Le papier donne au message une épaisseur que l’écran ne produit pas toujours dans les mêmes conditions. Cela ne tient pas à une supériorité abstraite du print, mais au fait qu’un objet physique engage autrement la perception, la manipulation et parfois la mémorisation du contenu. Puisqu’il est moins systématique, il est souvent davantage travaillé. Quitte à investir dans un document, autant qu’il soit beau, lisible, bien fabriqué et suffisamment solide pour être conservé. Le support imprimé cesse alors d’être un simple outil de circulation. Il devient un objet éditorial à part entière, capable d’incarner une marque, une gamme, un positionnement ou un savoir-faire. Il ne vaut plus par sa quantité, mais par l’intention qu’il concentre. En ce sens, le print ne survit pas contre le digital. Il retrouve une place à l’intérieur d’un ensemble plus large, où chaque support assume une fonction plus précise.

Ce repositionnement n’exclut d’ailleurs plus totalement la mesure. QR codes, URL dédiées et UTM personnalisés permettent désormais de rattacher certains usages du print à des données de trafic ou d’interaction. Le support imprimé ne devient pas un levier analytique au même titre qu’une campagne purement numérique, mais il ne circule plus forcément sans laisser de trace. Là encore, le changement est important : le papier n’échappe plus complètement aux exigences contemporaines de pilotage et de retour observable.

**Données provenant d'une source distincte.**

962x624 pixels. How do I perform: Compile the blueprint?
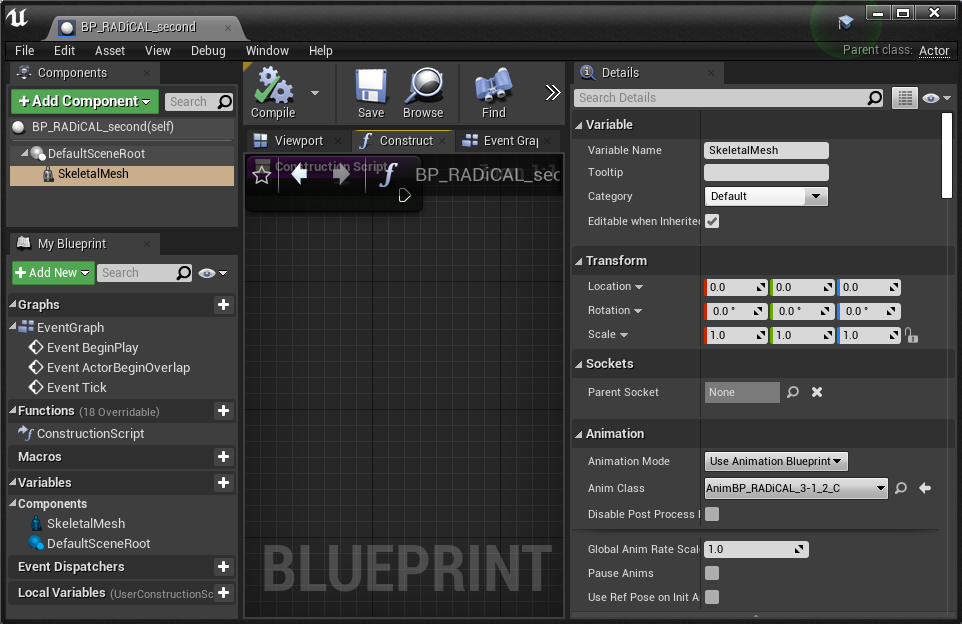[272, 93]
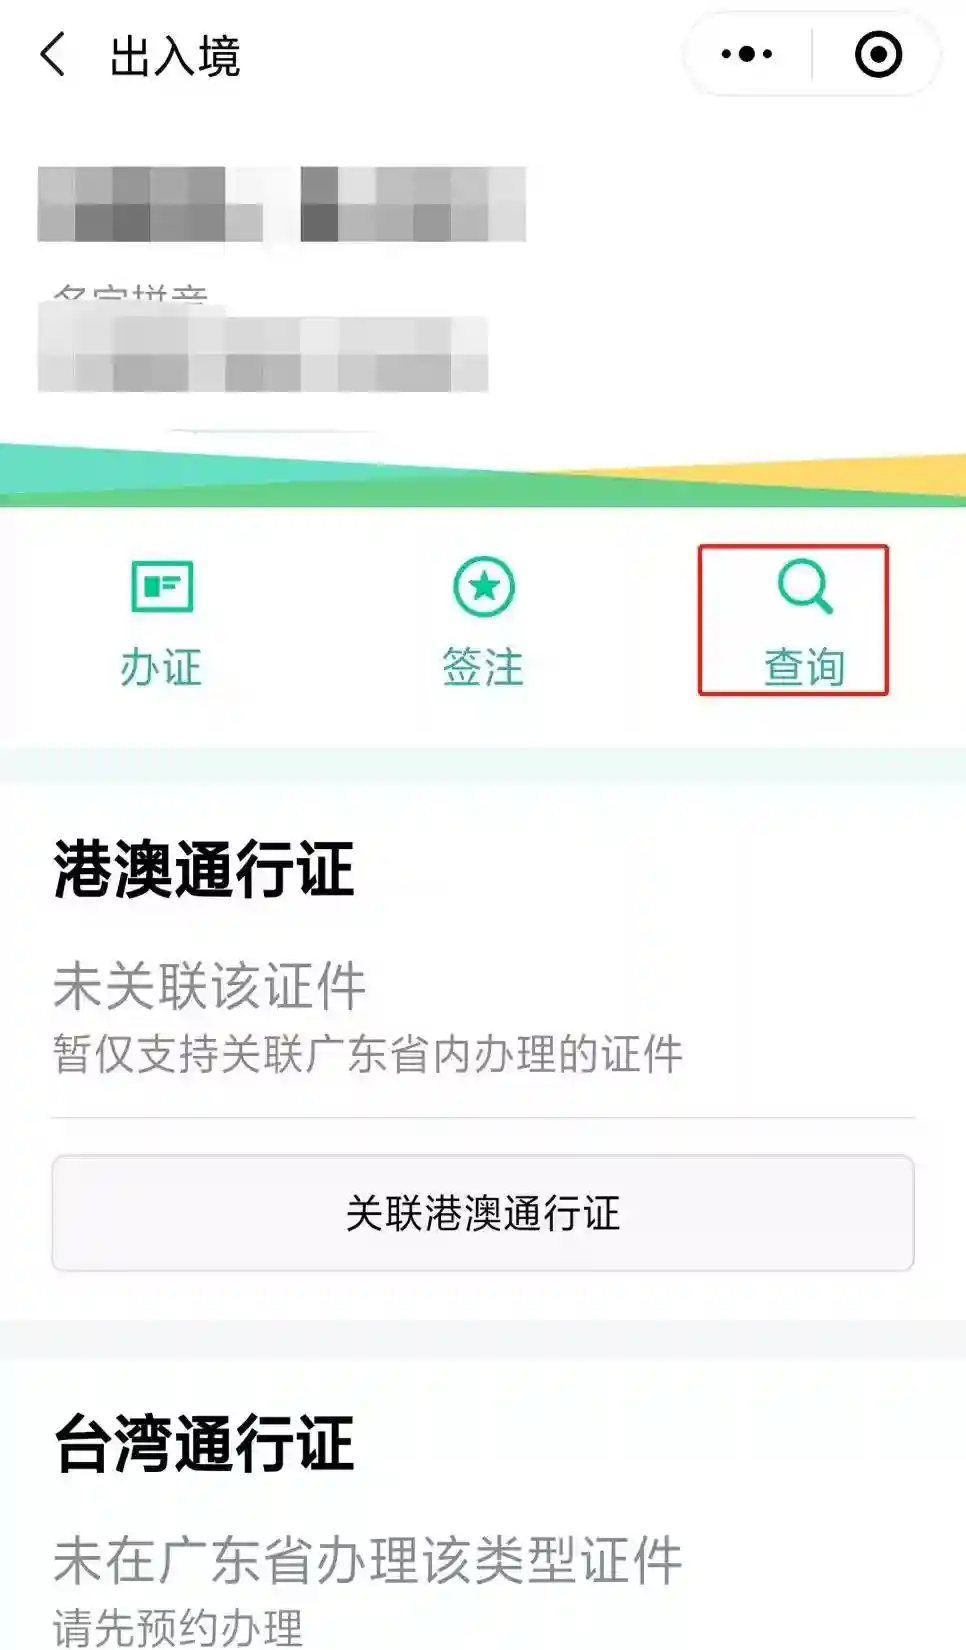Tap the 请先预约办理 hint text
Image resolution: width=966 pixels, height=1650 pixels.
pos(178,1627)
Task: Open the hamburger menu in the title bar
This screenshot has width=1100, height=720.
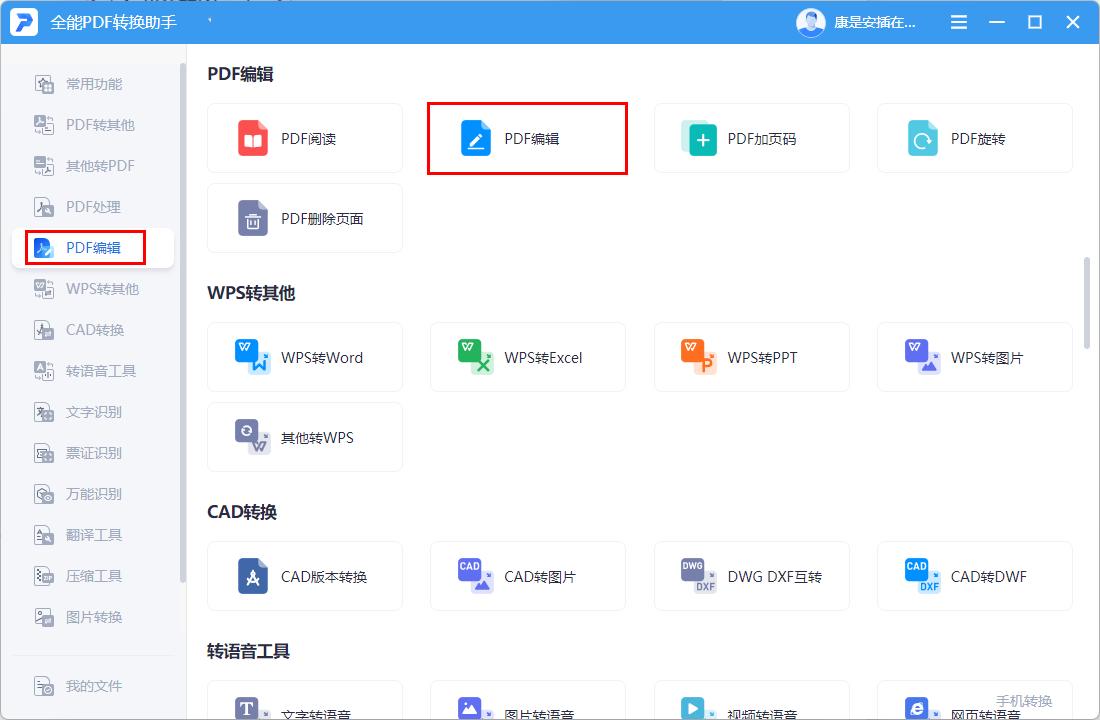Action: (958, 21)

Le print n’a pas disparu du paysage. Il a perdu son statut d’évidence, pas sa légitimité. Dans un monde presque totalement digitalisé, il conserve une place, mais une place plus étroite, plus sélective et plus exigeante. La réponse est donc oui, à condition de ne plus l’envisager comme un automatisme. Le papier reste pertinent dès lors qu’il n’essaie plus de concurrencer le digital sur la disponibilité, l’exhaustivité ou la mise à jour, mais qu’il assume ce qu’il fait encore de manière singulière : cadrer un propos, incarner une marque, stabiliser un contenu et donner plus de consistance à la relation. Il n’occupe plus le centre du jeu, mais il continue d’exister là où sa présence a encore une fonction claire.